Diamant noir
LVI
Guy n'est pas au bout de ses peines. Tantôt il se persuade qu'il est le plus heureux des hommes, tantôt qu'il en est le plus à plaindre. Tantôt il pense que Nora doit enchanter la fin de sa vie, tantôt qu'elle la désolera. Aujourd'hui, il est prêt à dire à Mitry: Donnez-la-moi; je l'épouserai dans huit jours. Demain, il s'écriera: Je pars, nous étions fous, je n'ai ni l'âge, ni le caractère qu'il faut.
Le temps passe au milieu de ces alternatives d'espoirs et de craintes.

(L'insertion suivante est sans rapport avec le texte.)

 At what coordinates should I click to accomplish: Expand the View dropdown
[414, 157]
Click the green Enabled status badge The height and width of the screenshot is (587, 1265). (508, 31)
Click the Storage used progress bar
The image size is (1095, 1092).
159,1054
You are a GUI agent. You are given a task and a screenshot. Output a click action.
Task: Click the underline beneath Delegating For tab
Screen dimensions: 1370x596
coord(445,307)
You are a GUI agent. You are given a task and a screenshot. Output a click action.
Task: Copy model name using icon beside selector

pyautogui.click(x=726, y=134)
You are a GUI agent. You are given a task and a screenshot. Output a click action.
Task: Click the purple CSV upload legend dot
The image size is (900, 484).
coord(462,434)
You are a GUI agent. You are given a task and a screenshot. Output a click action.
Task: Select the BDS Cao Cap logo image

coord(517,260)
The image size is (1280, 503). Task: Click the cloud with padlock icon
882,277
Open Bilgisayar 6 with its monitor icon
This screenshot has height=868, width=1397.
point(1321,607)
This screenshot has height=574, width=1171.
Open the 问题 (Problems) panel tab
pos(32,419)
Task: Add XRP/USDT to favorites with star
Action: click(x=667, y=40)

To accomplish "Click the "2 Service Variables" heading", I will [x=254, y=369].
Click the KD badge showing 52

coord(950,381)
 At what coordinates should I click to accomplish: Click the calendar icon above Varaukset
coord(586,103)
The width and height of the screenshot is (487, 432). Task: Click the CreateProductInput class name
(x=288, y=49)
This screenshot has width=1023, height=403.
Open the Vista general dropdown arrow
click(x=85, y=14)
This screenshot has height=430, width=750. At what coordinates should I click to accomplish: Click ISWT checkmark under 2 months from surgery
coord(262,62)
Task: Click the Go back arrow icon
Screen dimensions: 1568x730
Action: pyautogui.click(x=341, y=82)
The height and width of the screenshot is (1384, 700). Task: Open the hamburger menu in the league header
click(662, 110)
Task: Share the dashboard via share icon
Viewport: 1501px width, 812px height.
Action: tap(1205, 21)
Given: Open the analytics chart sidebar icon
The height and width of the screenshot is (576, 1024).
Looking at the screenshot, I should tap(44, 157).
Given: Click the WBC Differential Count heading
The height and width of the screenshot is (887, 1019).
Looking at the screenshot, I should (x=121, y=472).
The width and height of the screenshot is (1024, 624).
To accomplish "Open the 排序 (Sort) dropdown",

Depuis quelque temps, la villa est retombée à la solitude. Le silence des collines emplit les allées du parc, et le rythme de la mer voisine s'y laisse entendre de nouveau.
Jacques Maurin vient, de temps en temps, voir sa petite amie. Guy le tolère, celui-là, et même lui fait bonne mine.
Nora semble plus gentille avec son père, un peu, d'une amabilité subtile, qu'on sent, et qu'on ne saurait expliquer. Seulement, dès que Guy essaie d'attaquer ce sujet, elle fronce le sourcil, prête à donner du bec et des ongles.
Un grave incident survient.
Guy ne trouve pas la clef de la bibliothèque.
—Mais, lui dit François Mitry, il y en avait deux.
Or, Guy, ayant cru apercevoir entre les mains de Nora un roman suspect, vite disparu, Guy,—qui s'étonne chaque jour d'apprendre qu'elle a lu ceci et cela, Maupassant et l'abbé Prévost,—soupçonne Nora de continuer à lire, malgré sa défense, toutes sortes de livres, et en secret. Il en vient naturellement à conclure qu'elle pourrait avoir, depuis longtemps, l'une des deux clefs.
Il pense à lui demander tout gentiment d'avouer qu'elle l'a, mais il se dit avec raison que puisque la sournoise n'a pas jugé bon de faire entrer cet aveu dans sa confession générale, elle ne voudra pas convenir d'un mensonge ainsi aggravé.
Alors, il médite un coup d'éclat.
Une après-midi, il frappe à la porte de la chambre de Nora; il a son idée.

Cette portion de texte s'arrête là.